## ENTRIES SHOWN:
╭──

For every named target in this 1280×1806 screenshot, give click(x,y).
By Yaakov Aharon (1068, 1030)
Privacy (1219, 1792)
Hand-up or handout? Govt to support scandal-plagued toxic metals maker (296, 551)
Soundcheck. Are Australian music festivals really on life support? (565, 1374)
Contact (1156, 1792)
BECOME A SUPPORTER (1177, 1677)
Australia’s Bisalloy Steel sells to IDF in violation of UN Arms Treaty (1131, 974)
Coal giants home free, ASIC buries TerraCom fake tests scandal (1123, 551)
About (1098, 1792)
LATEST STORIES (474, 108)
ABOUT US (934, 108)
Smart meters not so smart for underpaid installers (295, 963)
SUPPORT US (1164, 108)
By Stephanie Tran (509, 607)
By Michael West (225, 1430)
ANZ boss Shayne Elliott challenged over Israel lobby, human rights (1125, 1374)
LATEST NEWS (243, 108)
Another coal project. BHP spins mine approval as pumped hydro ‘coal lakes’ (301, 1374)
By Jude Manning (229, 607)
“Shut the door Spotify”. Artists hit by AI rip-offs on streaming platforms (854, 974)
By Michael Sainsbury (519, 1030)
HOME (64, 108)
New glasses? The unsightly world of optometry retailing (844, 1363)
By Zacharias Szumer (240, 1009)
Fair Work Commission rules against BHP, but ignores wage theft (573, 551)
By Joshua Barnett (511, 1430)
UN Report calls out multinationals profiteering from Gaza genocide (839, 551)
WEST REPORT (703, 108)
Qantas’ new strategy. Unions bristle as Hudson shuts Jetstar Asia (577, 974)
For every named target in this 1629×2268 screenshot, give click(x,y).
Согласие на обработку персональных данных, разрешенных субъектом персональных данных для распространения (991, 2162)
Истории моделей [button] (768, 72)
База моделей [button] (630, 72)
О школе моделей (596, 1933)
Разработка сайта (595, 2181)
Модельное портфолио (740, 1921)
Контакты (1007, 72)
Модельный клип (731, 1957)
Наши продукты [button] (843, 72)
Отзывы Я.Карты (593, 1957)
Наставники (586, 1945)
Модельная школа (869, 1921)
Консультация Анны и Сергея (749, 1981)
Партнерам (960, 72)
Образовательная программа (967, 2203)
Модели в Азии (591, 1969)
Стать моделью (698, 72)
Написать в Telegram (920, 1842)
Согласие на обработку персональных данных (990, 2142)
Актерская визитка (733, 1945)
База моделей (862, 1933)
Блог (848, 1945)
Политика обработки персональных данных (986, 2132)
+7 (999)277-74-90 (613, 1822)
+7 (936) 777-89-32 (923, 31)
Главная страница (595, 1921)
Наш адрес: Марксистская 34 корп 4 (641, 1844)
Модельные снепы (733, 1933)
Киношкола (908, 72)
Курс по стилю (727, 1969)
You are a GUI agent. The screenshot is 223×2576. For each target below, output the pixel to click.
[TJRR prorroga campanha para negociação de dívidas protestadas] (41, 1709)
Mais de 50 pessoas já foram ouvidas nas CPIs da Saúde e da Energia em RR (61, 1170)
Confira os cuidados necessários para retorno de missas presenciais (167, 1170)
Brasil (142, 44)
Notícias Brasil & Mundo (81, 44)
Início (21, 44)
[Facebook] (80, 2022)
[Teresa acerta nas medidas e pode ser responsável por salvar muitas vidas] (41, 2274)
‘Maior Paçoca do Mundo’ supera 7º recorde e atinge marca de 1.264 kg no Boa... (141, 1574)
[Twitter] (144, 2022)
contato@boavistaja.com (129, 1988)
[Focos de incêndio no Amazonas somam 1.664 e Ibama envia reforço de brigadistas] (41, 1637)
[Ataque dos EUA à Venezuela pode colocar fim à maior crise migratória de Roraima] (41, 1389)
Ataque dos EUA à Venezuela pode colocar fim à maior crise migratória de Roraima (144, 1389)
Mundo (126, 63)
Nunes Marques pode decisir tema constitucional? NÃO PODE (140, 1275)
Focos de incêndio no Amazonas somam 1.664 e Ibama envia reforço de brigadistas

╰──

## REQUIRED ACTION:
Filter the data above by the word "данных" and copy every line that matches.

## EXERCISE OUTPUT:
Согласие на обработку персональных данных, разрешенных субъектом персональных данных для распространения (991, 2162)
Согласие на обработку персональных данных (990, 2142)
Политика обработки персональных данных (986, 2132)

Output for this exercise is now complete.